How many lines in the records below include the string "coordinates"? Reply with the number alone.

> [Raw records]:
..............................
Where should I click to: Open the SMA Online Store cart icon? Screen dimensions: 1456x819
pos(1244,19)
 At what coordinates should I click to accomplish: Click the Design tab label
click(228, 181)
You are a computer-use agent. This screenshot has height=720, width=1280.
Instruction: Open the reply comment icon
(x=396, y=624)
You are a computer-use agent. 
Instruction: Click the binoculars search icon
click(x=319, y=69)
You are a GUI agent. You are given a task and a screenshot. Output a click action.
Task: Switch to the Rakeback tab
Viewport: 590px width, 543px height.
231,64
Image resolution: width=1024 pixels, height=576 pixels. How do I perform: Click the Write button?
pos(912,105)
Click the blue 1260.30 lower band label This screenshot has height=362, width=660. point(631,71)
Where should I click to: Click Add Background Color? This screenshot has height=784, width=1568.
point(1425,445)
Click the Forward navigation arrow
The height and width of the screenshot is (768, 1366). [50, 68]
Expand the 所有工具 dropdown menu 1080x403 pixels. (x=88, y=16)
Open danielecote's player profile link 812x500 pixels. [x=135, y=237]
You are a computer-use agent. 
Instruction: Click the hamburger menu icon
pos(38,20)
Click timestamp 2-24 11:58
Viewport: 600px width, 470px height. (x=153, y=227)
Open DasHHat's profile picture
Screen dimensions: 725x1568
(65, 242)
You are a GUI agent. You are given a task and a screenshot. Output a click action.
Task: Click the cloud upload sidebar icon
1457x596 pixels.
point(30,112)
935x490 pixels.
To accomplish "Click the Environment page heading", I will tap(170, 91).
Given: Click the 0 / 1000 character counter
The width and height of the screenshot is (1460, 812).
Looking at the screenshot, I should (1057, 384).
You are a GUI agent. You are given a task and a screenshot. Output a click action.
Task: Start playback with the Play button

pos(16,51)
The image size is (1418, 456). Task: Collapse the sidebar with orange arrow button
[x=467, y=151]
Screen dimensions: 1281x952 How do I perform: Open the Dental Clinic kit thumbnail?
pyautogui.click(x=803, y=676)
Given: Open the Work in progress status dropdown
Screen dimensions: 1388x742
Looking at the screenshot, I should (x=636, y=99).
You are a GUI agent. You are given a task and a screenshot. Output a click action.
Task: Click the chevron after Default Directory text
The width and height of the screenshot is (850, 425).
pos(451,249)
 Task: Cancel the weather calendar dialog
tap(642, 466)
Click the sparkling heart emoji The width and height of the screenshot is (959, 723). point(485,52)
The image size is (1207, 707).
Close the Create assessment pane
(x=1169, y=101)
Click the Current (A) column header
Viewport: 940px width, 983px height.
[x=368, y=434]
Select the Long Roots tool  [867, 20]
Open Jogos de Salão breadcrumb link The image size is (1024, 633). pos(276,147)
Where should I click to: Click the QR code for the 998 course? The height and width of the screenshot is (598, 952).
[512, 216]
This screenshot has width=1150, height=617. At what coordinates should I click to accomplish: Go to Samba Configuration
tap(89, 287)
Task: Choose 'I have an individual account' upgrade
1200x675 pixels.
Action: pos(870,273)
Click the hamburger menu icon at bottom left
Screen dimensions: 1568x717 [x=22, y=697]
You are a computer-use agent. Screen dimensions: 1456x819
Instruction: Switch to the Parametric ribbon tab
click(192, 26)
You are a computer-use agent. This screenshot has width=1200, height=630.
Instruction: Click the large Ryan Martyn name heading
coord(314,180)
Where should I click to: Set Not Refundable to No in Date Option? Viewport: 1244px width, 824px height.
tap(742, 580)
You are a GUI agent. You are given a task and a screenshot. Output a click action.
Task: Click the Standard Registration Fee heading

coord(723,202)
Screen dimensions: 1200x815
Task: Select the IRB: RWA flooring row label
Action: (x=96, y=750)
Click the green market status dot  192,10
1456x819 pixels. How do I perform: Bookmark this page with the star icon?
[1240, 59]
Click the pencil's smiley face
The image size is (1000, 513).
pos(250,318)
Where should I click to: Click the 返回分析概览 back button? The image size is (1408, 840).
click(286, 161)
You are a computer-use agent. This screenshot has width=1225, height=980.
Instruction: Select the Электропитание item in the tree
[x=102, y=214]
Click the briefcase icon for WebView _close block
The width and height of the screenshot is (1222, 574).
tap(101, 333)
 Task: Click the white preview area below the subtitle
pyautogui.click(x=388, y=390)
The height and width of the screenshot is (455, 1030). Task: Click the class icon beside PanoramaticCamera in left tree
..............................
> [Output for this exercise]:
2